Aujourd’hui encore, nous composons une partie de nos titres en anglais, mais nous tenons aussi à rendre hommage le plus possible à notre chère langue française. Pour les trois autres gars (célibataires… et coureurs de jupons par-dessus le marché), chanter des chansons en français – surtout quand elles parlent d’amour – ça fait chavirer le cœur des filles. Ces chansons sont écrites pour frimer, draguer, flirter ou bien parfois pour faire danser. Et ce sont mes collègues de scène qui récoltent les lauriers, les suffrages, les faveurs d’une partie bien ciblée de notre public. Presque caché derrière mon clavier, et presque gêné par ces longues minutes de «confession» (bien que je ne sois pas à l’avant-scène), je suis loin de provoquer les émois de nos admiratrices. Et pourtant… J’étais bien loin de me douter qu’il pouvait en être autrement…

Montpellier, Café des Amours Mortes, 23 heures. Nous quittons tout doucement la scène. Nous venons de jouer une heure notre set, et, sans me vanter, le concert s’est bien passé. Pour nous, les Princes of the Universe (du nom d’une chanson de Queen, de 1986), jouer en province, c’est toujours excitant. À Paris, nous sommes vus et considérés comme une valeur discrète mais montante de la nouvelle scène rock locale. Il faut dire qu’avec trois allumés sur scène, nos gigs commencent petit à petit à attirer du monde, à nous établir une relative réputation et à faire parler de nous. Presque caché derrière mon clavier, on pourrait croire que je suis une erreur de casting, une anomalie dans l’ADN du groupe.

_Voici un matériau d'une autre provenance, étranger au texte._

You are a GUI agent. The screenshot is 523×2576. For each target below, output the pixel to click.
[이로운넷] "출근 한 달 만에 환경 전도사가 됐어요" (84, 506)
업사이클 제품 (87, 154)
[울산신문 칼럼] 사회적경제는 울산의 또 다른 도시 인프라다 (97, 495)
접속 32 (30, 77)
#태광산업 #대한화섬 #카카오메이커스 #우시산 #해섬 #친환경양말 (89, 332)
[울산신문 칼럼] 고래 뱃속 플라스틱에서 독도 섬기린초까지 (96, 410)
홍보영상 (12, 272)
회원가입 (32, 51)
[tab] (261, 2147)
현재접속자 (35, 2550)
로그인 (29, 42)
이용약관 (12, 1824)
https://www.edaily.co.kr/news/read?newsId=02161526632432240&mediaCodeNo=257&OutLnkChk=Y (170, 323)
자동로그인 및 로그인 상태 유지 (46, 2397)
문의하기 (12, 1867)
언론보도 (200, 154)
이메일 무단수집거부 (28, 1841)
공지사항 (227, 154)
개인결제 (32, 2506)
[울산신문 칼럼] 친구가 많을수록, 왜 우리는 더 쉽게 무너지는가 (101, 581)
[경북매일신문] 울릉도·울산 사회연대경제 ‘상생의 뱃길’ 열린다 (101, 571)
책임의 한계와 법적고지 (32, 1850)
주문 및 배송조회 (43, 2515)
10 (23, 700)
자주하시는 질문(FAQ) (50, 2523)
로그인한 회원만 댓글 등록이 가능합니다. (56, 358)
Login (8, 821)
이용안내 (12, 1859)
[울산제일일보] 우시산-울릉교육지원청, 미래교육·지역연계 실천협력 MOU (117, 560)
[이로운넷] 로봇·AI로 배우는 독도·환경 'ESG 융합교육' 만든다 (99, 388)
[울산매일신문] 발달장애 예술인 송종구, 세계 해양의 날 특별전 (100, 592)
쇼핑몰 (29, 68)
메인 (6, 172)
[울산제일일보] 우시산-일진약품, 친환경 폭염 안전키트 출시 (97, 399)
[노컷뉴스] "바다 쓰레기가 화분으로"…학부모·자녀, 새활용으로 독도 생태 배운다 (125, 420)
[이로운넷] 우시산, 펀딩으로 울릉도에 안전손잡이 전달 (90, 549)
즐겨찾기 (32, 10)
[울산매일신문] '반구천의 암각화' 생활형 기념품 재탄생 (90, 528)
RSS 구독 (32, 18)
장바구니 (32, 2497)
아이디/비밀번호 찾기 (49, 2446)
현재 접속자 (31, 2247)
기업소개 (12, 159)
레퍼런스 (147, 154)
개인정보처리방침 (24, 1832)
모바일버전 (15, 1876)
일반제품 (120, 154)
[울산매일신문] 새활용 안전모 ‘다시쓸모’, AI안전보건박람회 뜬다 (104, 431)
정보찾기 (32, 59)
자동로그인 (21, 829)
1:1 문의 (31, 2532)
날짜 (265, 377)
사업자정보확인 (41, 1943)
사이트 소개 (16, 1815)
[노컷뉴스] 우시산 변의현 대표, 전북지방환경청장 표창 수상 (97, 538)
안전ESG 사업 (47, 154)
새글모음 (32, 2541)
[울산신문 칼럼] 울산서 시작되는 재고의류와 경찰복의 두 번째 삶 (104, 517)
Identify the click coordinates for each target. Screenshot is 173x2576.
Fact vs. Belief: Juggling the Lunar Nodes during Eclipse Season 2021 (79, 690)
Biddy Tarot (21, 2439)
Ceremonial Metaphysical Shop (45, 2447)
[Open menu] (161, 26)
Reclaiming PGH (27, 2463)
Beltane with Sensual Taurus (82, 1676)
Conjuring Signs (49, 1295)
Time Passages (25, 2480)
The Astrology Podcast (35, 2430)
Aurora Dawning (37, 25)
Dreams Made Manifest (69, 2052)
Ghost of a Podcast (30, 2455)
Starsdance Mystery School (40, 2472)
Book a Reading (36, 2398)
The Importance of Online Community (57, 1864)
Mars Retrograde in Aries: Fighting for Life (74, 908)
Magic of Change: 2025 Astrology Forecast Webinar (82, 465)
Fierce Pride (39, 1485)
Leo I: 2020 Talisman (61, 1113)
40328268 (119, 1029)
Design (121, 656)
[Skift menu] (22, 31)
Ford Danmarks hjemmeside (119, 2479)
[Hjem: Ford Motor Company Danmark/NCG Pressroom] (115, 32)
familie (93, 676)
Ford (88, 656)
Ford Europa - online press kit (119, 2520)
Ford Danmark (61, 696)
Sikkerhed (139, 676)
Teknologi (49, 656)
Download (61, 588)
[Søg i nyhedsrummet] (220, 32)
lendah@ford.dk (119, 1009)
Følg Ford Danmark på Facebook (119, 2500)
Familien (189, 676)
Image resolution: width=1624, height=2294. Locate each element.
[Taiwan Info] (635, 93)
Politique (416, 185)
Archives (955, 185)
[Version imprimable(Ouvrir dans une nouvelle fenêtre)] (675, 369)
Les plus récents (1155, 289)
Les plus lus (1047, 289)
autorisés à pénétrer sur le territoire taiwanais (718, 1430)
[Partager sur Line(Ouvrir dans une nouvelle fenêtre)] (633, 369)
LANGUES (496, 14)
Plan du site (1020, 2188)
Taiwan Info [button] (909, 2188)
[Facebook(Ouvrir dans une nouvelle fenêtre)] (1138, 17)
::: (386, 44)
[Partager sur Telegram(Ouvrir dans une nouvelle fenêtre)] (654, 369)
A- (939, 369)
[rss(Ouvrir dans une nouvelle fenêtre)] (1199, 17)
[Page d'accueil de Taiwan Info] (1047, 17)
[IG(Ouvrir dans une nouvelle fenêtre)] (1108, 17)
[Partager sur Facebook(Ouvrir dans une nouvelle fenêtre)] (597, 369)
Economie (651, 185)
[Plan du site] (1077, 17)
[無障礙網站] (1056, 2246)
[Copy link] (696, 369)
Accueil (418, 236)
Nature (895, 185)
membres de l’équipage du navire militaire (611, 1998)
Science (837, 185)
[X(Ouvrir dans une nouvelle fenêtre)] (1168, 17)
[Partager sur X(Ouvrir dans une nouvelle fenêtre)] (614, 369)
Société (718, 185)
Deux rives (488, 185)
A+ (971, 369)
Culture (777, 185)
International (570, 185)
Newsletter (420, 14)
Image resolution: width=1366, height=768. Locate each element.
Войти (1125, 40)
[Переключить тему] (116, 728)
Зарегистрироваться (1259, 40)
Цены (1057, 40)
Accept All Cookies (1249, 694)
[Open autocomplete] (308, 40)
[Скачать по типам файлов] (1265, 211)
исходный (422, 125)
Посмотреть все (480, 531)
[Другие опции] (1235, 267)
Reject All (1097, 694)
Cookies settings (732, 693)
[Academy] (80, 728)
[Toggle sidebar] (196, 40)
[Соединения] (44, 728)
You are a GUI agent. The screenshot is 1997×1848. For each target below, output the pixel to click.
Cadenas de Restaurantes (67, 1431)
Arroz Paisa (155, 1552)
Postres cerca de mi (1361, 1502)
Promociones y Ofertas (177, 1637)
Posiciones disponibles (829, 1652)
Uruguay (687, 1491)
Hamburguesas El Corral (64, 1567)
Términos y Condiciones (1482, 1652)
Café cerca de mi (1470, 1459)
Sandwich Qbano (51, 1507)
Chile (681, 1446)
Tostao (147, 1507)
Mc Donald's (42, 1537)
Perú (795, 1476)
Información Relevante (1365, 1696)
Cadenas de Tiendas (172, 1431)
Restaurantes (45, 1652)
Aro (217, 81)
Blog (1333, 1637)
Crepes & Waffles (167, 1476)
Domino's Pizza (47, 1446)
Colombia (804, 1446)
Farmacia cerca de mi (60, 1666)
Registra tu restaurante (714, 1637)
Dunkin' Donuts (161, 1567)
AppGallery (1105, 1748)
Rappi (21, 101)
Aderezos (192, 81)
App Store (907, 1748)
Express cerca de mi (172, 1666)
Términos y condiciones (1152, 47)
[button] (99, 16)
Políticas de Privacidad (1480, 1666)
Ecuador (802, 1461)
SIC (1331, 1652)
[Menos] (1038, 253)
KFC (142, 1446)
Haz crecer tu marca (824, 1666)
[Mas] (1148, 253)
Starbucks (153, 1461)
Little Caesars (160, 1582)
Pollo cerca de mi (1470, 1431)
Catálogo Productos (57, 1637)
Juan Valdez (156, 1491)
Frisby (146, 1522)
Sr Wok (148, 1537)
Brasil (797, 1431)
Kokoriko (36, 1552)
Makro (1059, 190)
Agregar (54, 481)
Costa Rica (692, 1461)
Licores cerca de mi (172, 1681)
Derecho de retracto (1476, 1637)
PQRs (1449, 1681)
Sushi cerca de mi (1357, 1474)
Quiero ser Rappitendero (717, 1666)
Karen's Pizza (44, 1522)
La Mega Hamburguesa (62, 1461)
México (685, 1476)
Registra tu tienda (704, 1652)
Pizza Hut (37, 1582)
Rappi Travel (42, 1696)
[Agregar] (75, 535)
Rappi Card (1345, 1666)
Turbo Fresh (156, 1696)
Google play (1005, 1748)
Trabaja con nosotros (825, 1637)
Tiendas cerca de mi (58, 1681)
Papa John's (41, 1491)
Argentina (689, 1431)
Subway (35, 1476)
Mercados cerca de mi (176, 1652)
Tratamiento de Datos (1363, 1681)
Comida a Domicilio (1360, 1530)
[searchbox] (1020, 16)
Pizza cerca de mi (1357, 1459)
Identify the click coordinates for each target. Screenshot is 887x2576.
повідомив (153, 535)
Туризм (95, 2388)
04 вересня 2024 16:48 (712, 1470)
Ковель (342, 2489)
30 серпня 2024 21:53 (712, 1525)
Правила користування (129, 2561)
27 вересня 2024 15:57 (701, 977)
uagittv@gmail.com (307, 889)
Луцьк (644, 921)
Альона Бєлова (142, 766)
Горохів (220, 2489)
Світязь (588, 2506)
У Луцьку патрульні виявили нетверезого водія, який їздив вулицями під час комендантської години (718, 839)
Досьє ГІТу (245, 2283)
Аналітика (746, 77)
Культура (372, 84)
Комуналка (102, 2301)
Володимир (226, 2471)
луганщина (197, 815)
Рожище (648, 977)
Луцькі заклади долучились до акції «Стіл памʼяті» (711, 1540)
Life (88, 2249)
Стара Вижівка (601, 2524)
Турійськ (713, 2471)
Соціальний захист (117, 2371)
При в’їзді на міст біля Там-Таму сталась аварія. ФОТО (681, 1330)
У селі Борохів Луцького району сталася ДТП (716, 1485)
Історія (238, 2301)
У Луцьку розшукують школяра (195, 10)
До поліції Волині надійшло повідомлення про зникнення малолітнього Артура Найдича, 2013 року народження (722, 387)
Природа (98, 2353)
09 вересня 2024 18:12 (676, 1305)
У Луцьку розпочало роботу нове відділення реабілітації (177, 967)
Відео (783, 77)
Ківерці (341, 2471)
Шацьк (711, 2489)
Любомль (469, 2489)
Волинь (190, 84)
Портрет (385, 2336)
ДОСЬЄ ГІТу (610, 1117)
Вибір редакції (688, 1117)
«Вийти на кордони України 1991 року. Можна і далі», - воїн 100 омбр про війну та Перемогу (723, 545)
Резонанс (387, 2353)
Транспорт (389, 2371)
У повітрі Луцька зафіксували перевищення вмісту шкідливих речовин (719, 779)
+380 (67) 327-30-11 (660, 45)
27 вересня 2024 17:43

Et pourtant… J’écris toutes les paroles de notre répertoire, et je suis préposé aux chœurs. Il faut dire qu’avec mon timbre de voix atypique… Je suis un homme, et pourtant, ma voix est quasi féminin. Ça a bien surpris les gars au tout début, quand j’avais chantonné, en répète, les paroles d’une des premières chansons que nous composions. Et pourtant… Nous avons décidé, au final, d’allier la voix puissante et suave d’Anthony (qui, avec sa six-cordes Fender Telecaster, se voyait bien être un énième The Edge et autre Noel Gallagher) avec ma voix somme toute androgyne. Les premiers papiers que les fanzines et autres magazines rock ont écrits sur nous pensaient que « le claviériste du groupe (autrement dit…moi) était en fait une femme. » Faux ! Depuis, ils s’en sont faits une raison et s’y sont habitués. Ils soulignaient même progressivement « la dualité de nos deux voix ». Pourtant, ce n’est pas un duel vocal à nos yeux à nous. J’appuie et accompagne le chant d’Anthony.

Notre but n’est pas de se voler la vedette. Nous sommes quatre vedettes sur scène. Thomas, derrière son kit de batterie, est un bon musicien. Il est capable de tenir à la fois un jeu puissant et rythmé, et parfois un tempo plus lent quand il s’agit d’une ballade langoureuse et lancinante. Backstage, il ne se prend jamais au sérieux, chambre toujours gentiment mais sans aucune méchanceté. Alex, lui, est le pendant idéal de Thomas à la section rythmique. On ne l’entend jamais vocalement parlant sur scène, mais quand il a sa quatre-cordes Fender Precision Bass dans les mains, ses lignes de basse sont très agréables à entendre. J’aime tout particulièrement (pour ma part) quand il se met à jouer une mélodie, une vibe plus funky que d’habitude. Je le vois comme notre Adam Clayton à nous. Sur scène, il tente (en vain, pour vous donner mon avis) d’être aussi charismatique que Simon Gallup ou bien Paul Simonon. Mais, c’est un bon musicien. Et, j’ai envie de dire: un bon ami. Au sein du groupe, il n’est pas seulement un collègue de répète et de scène. Il est celui dont je suis le plus proche hors des feux de la scène, même si je constitue un binôme fort avec Anthony pour les mélodies et les vocaux.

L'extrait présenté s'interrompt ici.